TEXT PASSAGE
-- Opening Marker --

According to a very reliable source who lives in Ngaba county, up to 50 monks from Kirti monastery were beaten by armed police on 24 September. Four monks were so badly injured that they had to be hospitalised, according to the source.
Ngaba county has been under tight control by the authorities since March 16 2008 when, according to eyewitnesses, armed police fired into a crowd of protesting Tibetans, killing up to 30 Tibetans.
According to the source, trouble flared again at Kirti monastery (situated about 2km from Ngaba town) yesterday following the severe beating of one of Kirti’s monks by armed police. The monk had left the monastery earlier that day, having obtained the relevant permission from the monastery authorities. As the monk returned to the monastery a short time before dark, he was stopped by Chinese armed police. According to the source, the returning monk was beaten so badly by the armed police that he was bleeding when he managed to return to the monastery.
Monks asked the bleeding monk what had happened; the monk told them he had been beaten by armed police.

-- Closing Marker --

REQUIREMENT 1
According to the report on Kirti monastery, how far is the monastery from Ngaba town?
REQUIREMENT 2
Resume the report on Kirti monastery, starting right after its final sentence about the bleeding monk.
The items after this point come from a separate, unrelated source.

DATA UNDER STUDY
-- Opening Marker --

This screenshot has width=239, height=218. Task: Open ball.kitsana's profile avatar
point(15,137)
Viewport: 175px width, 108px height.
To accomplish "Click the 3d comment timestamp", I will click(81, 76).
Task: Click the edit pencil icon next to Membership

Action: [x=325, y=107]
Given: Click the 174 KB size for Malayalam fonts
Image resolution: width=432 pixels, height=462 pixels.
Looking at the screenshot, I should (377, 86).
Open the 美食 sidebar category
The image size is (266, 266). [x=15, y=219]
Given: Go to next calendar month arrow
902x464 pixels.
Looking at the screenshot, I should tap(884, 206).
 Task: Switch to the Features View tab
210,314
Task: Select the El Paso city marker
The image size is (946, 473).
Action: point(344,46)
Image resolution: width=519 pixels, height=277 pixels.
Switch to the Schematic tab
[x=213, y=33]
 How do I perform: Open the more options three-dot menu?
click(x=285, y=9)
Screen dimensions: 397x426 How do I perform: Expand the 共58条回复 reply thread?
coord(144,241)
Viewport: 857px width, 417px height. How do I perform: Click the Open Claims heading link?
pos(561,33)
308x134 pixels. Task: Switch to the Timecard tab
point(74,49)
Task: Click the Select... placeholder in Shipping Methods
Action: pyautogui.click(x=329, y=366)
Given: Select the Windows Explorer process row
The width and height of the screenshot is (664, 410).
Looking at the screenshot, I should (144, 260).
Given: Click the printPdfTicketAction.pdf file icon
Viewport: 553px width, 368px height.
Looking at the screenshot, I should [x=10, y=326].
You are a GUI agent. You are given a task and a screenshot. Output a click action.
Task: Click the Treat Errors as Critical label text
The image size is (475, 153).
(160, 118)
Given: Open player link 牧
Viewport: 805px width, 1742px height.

-- Closing Marker --

TASK RESPONSE 1
About 2km.

TASK RESPONSE 2
Fifty monks from Kirti monastery immediately went to a police station that is situated in the immediate vicinity of the monastery. The monks argued with the police, according to the source, and demanded the police explain the reason for the severe beating of the monk. Police told the protesting monks that they would call local authorities to discuss the matter.
The source reported that shortly after the call was made, two truckloads of armed police arrived at the police station. The police immediately started to beat the monks at the police station, even though the monks had refrained from becoming violent on the arrival of the police, according to the source. Four of the monks were beaten so badly that they had to be hospitalised. Free Tibet Campaign has not been able to confirm where the monks are hospitalised. The four who were hospitalised are high-ranking monks at Kirti monastery and, according to the source, one of them could be the abbot of Kirti, although this could not be confirmed immediately.
Communication with monks at the monastery has been impossible today and it has not been possible to confirm the name of the monk who was initially beaten, nor the names of the four monks that were hospitalised later.
Tension between Tibetans and the local authorities have been high since March 16. On August 10 Free Tibet Campaign reported that troop numbers in the town had risen from around 2000 to around 10,000 since the beginning of August. Free Tibet Campaign also reported credible eyewitness reports that two Tibetan women had been wounded in Ngaba town by gunfire thought to have come from armed Chinese troops on August 9.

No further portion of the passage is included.